Мишка любил поговорить, Курбский, улыбаясь, его слушал.
– Гетман, говорят, самый главный у ляхов, как его… гетман Станислав Брехановский. Да!
– Стехановский, – поправил Курбский. Ему становилось все веселее. – Ну, дай умыться. Поем и пойду, если не спят.
Он с аппетитом откусывал сыр с хлебом, запивая вином, когда вошел слуга от Радзивилла, поклонился низко, молча встал у притолоки.

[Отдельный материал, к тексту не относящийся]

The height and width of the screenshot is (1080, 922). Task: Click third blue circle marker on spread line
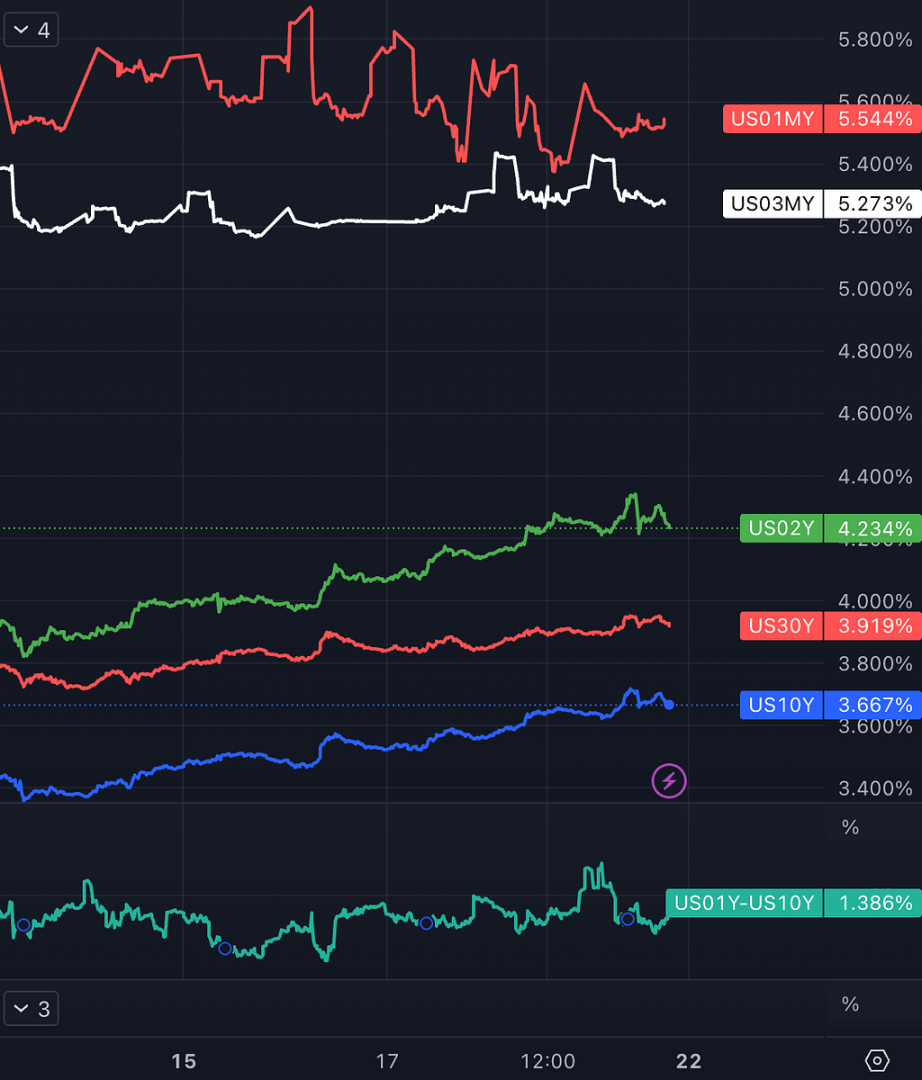coord(426,923)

– Говори! – прожевывая, сказал Курбский.
– Пан гетман просит, князь, прийти на совет, хоть ты и с дороги.
– Скажи, приду.
У Николая Радзивилла Черного – главнокомандующего и великого гетмана Литовского – сидели командиры полков, подканцлер Войнович и незнакомый Андрею белокурый загорелый шляхтич в мехах, парче и цепочках; разноцветно играли камни на эфесе его сабли, пытливо разглядывали Андрея васильковые жестковатые глаза. Это был гетман королевского войска Станислав Стехановский, который привез последние распоряжения Сигизмунда-Августа и новости с Запада. Радзивилл Черный был в своей неизменной засаленной кожаной куртке, он кивнул Курбскому, сказал:
– Садись, князь. Из Смоленска доносят, что Петр Иванович Шуйский готовит отряд идти на Ригу через Полоцк, где к нему присоединятся еще войска. С ним пять тысяч и легкие пушки на конной тяге, полк стрельцов с Захаром Плещеевым и конница с воеводами Иваном Охлябиным и князьями Палецкими. Что в Ригу, мы не верим. Но нельзя им дать зайти в Ливонию глубоко – здесь мы не укрепились, как надо. – Радзивилл замолчал, его серые глаза пристально смотрели в окно, стальная челка отрезала смуглость нахмуренного лба. Все тоже молчали. – Можешь ты, – Радзивилл глянул в глаза Андрею, – опередить их и задержать? Мы дадим тебе пять тысяч шляхетской конницы, моей и Острожского, и на телегах две тысячи немцев – кнехтов и арбалетчиков. – Он помолчал. – Мы знаем, что ты давно рвешься в битву, но не это главное: главное, что ты хорошо знаешь эти места. Подумай, не торопись.